His grin made her want to slap him. “True. But he’ll be there,
if I have to tie him to the chair. I don’t always play fair, but I’m most always
effective when I want something. Now come on,” he said, holding out his arm. “We
stand out here any longer, Trixie will be forced to abandon her pose of
lady-at-leisure and come hunting us.”

And it was a lady-at-leisure Jessica saw when they entered the
blue-and-white drawing room, a large chamber filled with sunlight and enormous
vases and bowls stuffed with fresh flowers.

The Dowager Countess of Saltwood reclined on an intricately
carved white-and-gilt one-armed lounge, her dainty feet encased in silver
slippers tucked up beside her, her slim body draped in a high-waisted lace-edged
burgundy silk gown cut for a much younger woman, colored for a dowdy matron.
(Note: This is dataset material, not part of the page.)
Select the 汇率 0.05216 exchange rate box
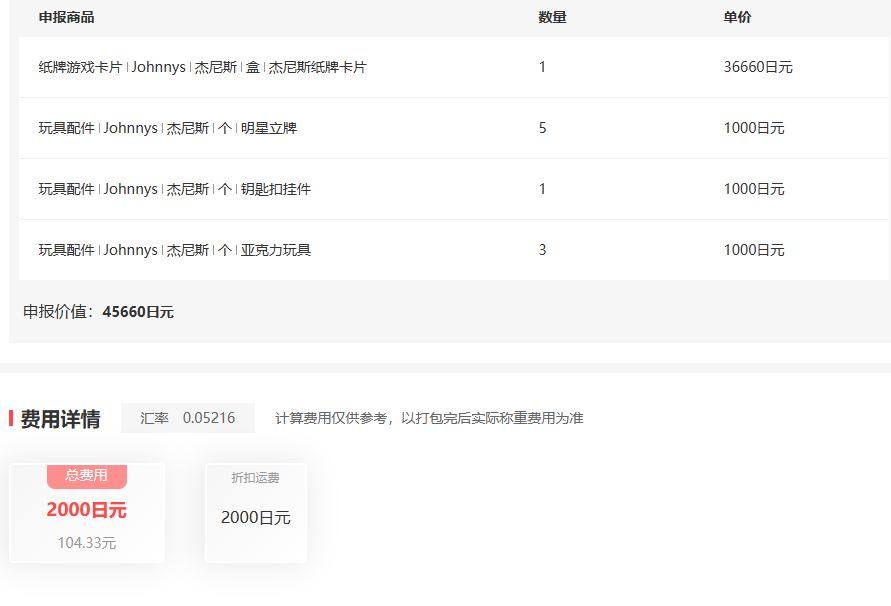This screenshot has width=891, height=606. coord(187,417)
The
effect was startlingly effective.

Her hair, a wondrous curled mass of white-gold ringlets woven
through with several narrow silver ribbons, teased at her forehead, caressed her
slim neck, touched on her right shoulder. She was painted, definitely, but with
a subtle hand, so that the color in her cheeks and on her smiling mouth seemed
natural.

If this was Beatrix Redgrave at—at Jessica’s quick
calculations—nearly seventy years of age, the Trixie of her youth must have been
the most stunningly beautiful woman ever born.
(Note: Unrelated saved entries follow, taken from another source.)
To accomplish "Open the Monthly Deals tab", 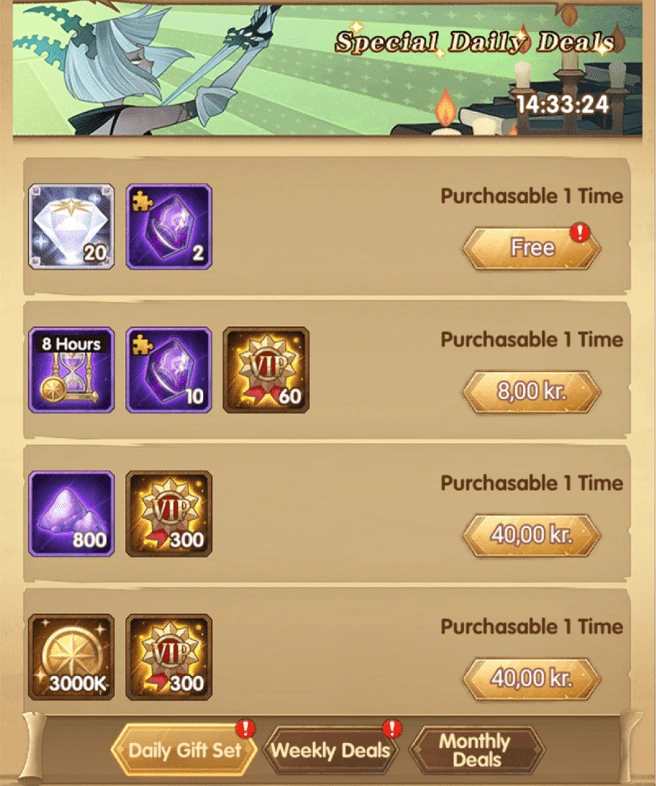I will 475,750.
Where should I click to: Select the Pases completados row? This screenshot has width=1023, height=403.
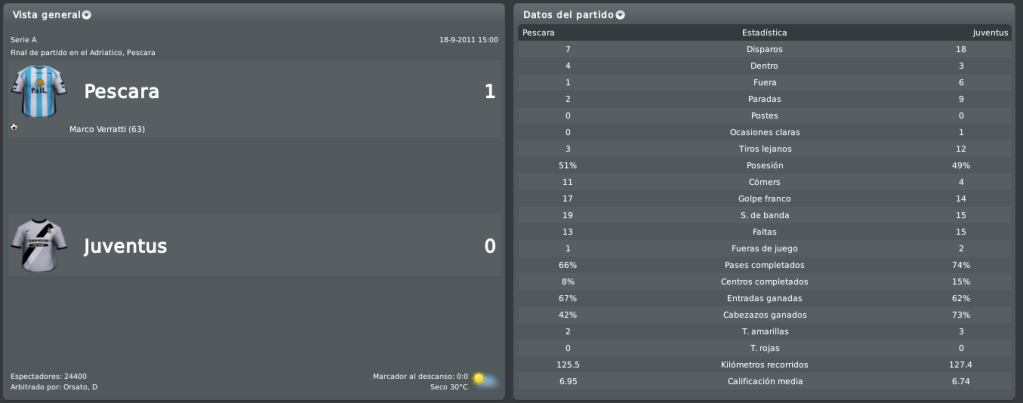click(765, 265)
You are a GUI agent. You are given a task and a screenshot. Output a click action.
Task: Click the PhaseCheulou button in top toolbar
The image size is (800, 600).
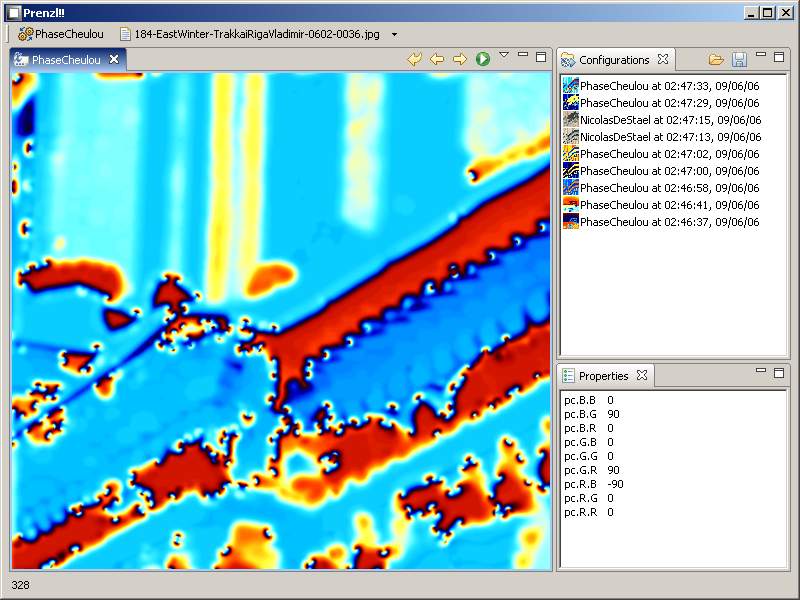click(60, 34)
Jessica immediately felt too tall, incredibly plain and
decidedly gauche, as she imagined every woman ever in the same room with the
dowager countess had felt from the time Trixie had reached her fifth
birthday.

“Gideon, my pet!” the woman exclaimed now, her voice like the
soft tinkling of delicate silver bells. She raised one small, heavily be-ringed
hand for his kiss. “What dastardly thing have I done that merits me two visits
from my eldest grandson in as many days? You must tell me, so that I can repeat
the transgression again and again, as I see you far too seldom.”
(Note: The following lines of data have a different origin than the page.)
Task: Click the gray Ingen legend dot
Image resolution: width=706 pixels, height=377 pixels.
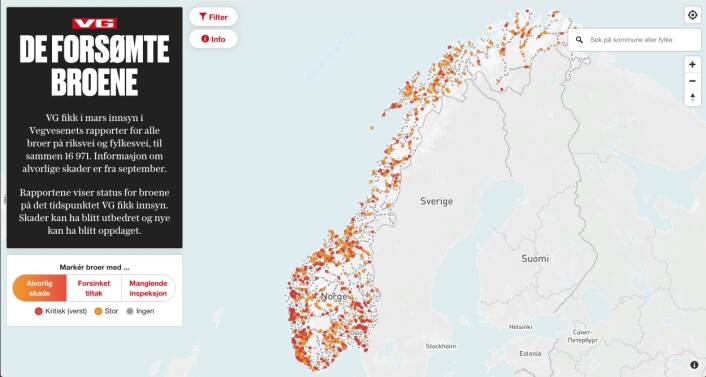Action: 130,311
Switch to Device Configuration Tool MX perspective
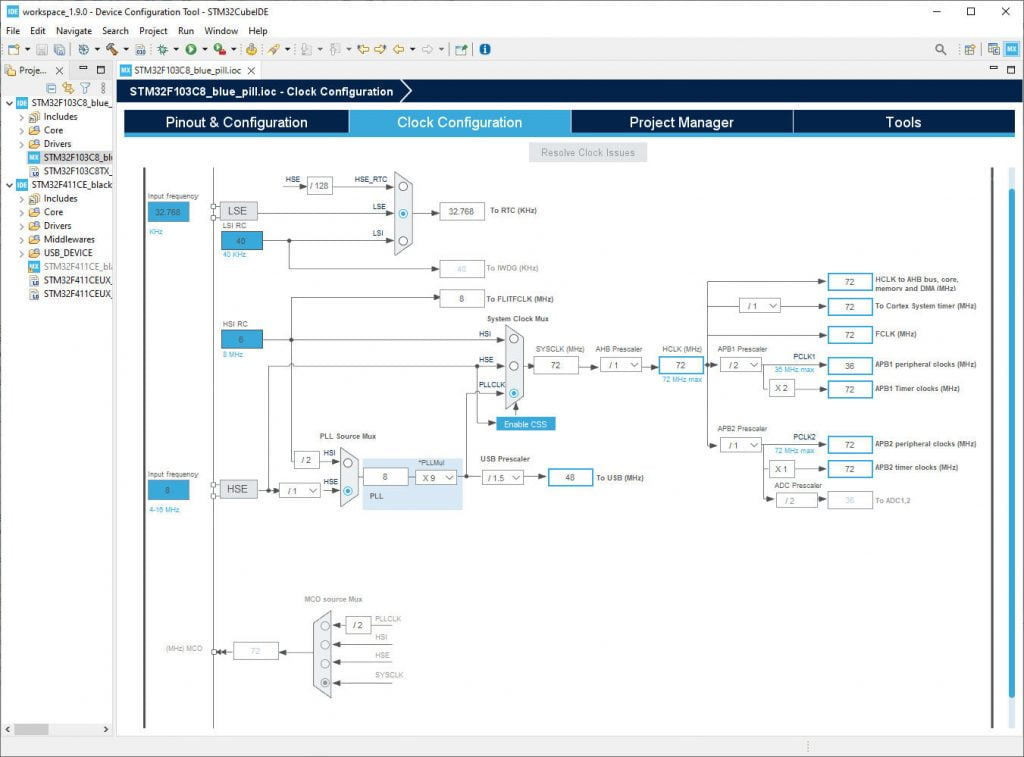The image size is (1024, 757). pyautogui.click(x=1011, y=49)
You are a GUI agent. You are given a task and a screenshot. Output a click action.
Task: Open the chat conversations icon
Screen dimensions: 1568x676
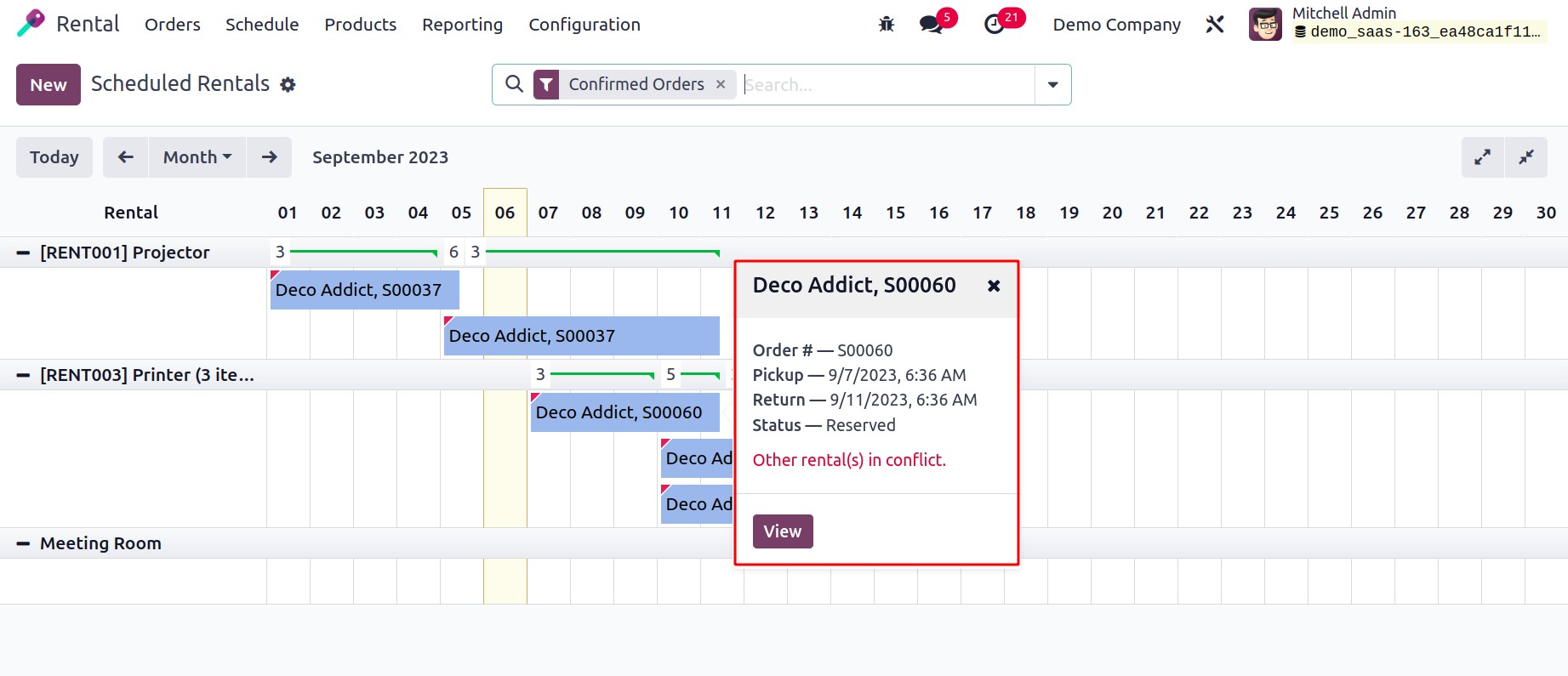(x=932, y=25)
She looked past Gideon to smile at Jessica, who immediately
curtsied. “And who is this gorgeous creature? She puts me in mind of dearest
Juliette Rècamier, whom I so enjoyed when we met in Coppet while I was visiting
Madame de Staël. Coppet is in Switzerland, pet,” she said as an aside to Gideon.
“Such a beauty that one is, if poor as a church mouse, dear thing, and married
at fifteen to her own father, if rumor is to be believed. And then there’s that
unfortunate business about her inability to enjoy— Ah, but that’s again, only
rumor. Suffice it to say the woman has been painted time and time again as a
virginal figure.”

If the dowager countess was hoping to put Jessica to the blush,
she had badly misjudged her by appearance: in point of fact, the butter-yellow
gown with its modest neckline and her total lack of jewelry, such as a “fairly
impressive strand of pearls.”

Gideon quickly stepped in and made the introductions, so that
Jessica found herself curtsying yet again before being invited to sit. Soames
entered the room then, trailed by two maids who quickly arranged a magnificent
tea tray on a low table in front of Jessica, who was then asked to pour.

A test, possibly? To see if this Jessica Linden woman who had
shown up here unannounced with her grandson had any notion of how to properly
serve tea? What a wicked woman!

“I would be delighted,” Jessica said, inching forward on her
chair. “Your ladyship will, I’m convinced, forgo sugar. In favor of cream.”

“Teased one naughty puss to the other,” her ladyship said,
nodding her head in acknowledgement of the hit while delivering one of her own.
“All right, Gideon, we’ve no simpering miss here. Who is she?”

“Jessica’s the half sister of my new ward, Adam Collier. You
remember him. You met last week in Bond Street.”